By Ethna McKiernan. (Salmon Poetry, 168 pages, $16.95.)

In her long-awaited fifth collection, Ethna McKiernan gives readers nearly 30 new poems and a compendium of previous work, including the sparkling travel poems from "Caravan" (1989) and the finely wrought elegies of "Swimming With Shadows" (2019). Thus the book traverses a lifetime of experiences, filtered through a compassionate eye. She dedicates the book to her homeless clients, who often appear in her poems lavished with tenderness. Throughout her career, McKiernan has evinced a steady commitment to the image as a source of knowledge and revelation. After describing a barn burning, she concludes "my life changed/ forever with the knowledge/ of fire." That knowledge threads through these lucid poems that layer memory with flashes of a luminous and troubling present. Gathered together they give readers an opportunity to celebrate a poet who "makes dazzle speak."

Born in a Second Language

By Akosua Zimba Afiriyie-Hwedie. (Button Poetry, 53 pages, $16.)

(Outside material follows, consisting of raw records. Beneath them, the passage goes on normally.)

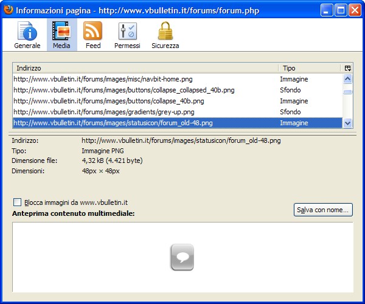Open the Generale info tab icon

tap(27, 30)
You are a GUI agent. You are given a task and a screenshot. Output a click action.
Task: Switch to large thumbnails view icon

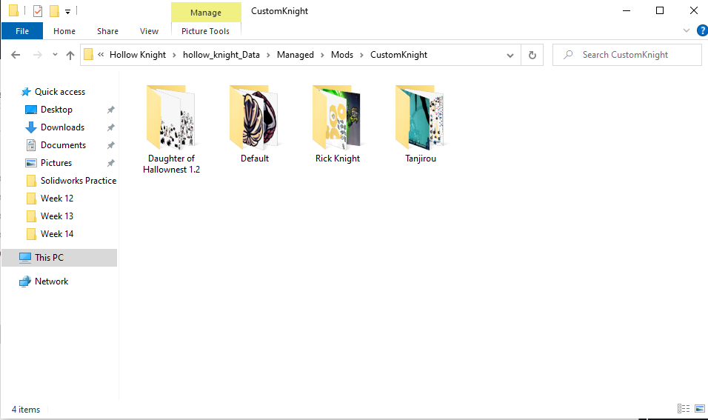click(x=699, y=409)
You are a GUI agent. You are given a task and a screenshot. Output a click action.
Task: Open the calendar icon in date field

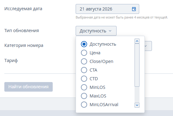click(134, 9)
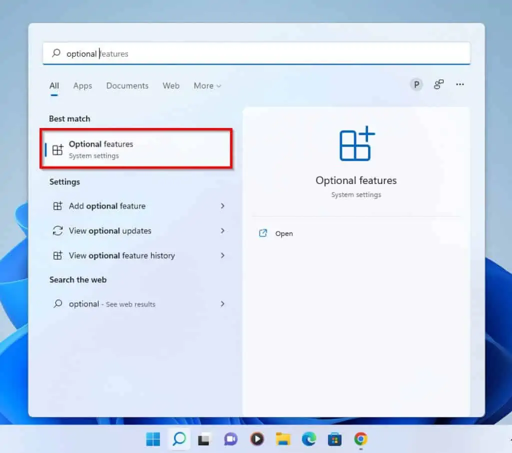Click Open to launch Optional features
512x453 pixels.
pos(284,233)
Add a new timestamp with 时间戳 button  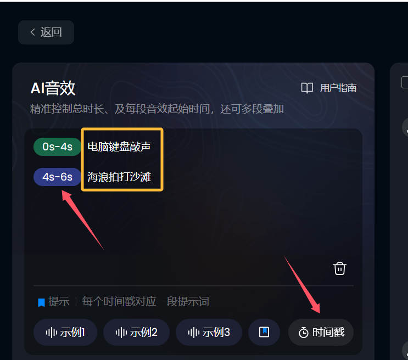tap(321, 332)
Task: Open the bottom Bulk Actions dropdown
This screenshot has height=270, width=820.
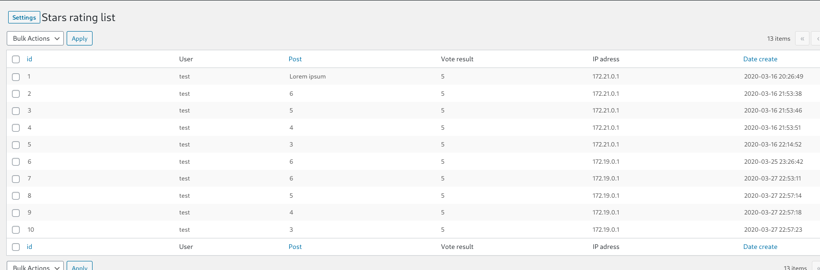Action: pos(35,266)
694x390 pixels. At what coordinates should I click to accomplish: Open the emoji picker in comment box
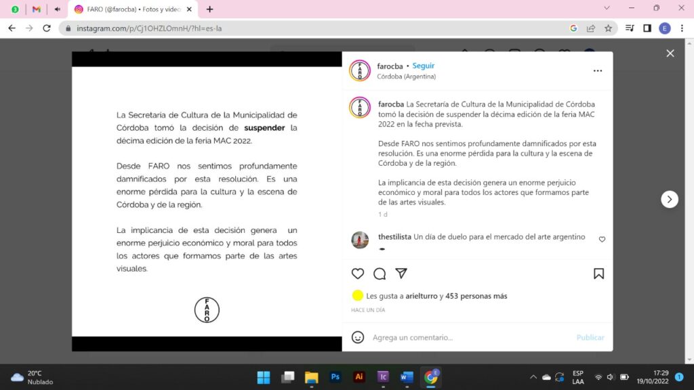(x=358, y=337)

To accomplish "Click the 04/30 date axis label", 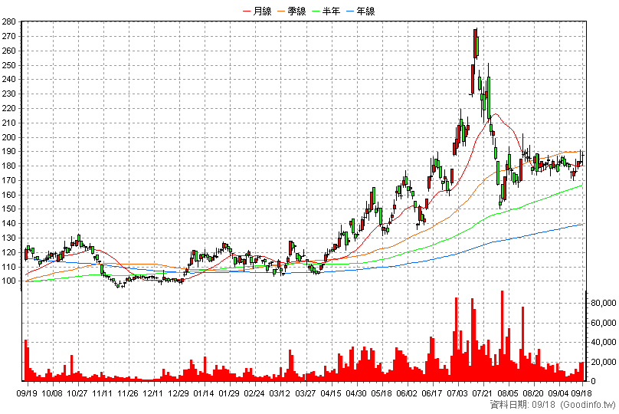I will point(356,393).
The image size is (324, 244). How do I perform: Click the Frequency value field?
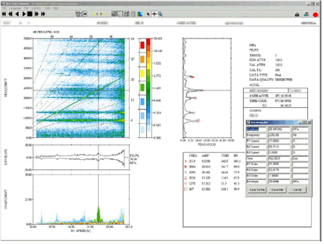[279, 135]
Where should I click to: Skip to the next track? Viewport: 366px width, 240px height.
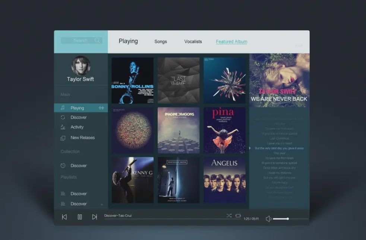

Like many people worldwide, poet Akosua Zimba Afiriyie-Hwedie speaks three languages. It's only in certain contexts that that fact makes her "other." She acknowledges "The trick is/ which country you look at me from." Her wordplay reveals histories of violence and exclusion when English was forced on colonized subjects. In describing the difference between British and American English, she concludes "English was never meant to save u." Instead, Afiriyie-Hwedie saves herself by sculpting English to her own ends. She uses experimentations including diagrams, manipulated government forms, and long-lined lyrics that require the reader to turn the page, enacting the embodied experience of engaging with unfamiliar idioms. In triangulating among languages, Afiriyie-Hwedie finds not a stable identity, but a self that is always in motion and worthy of celebration: "And my skin would grow even blacker from the joy of light."

Day of the Child: A Poem

By Arra Lynn Ross. (Milkweed Editions, 88 pages, $16.)

Arra Lynn Ross begins her dreamy book-length poem about how parenthood makes you "unbound/ by Time & time's delineations," with a reference to the perpetrator of the Boston Marathon Bombing. This acknowledgment of the world's dangers and the violence often encouraged in boys gives the rest of the book a shimmering delicacy. "'I'm so happy! I want to murder!' " the son declares, too young to know the implications. In considering how to talk with her child about current events, Ross writes "My job to transform, now,/ this narrative, allow compassion's vow." It's a heavy responsibility along with her other roles: "soother, watcher, blame-taker." As Ross generously lets readers peek into scenes of her and her son writing poems, watching a young buck, or drawing "joy's map," she adds another role: wonder-sharer.

Elizabeth Hoover is a poet and critic in Milwaukee.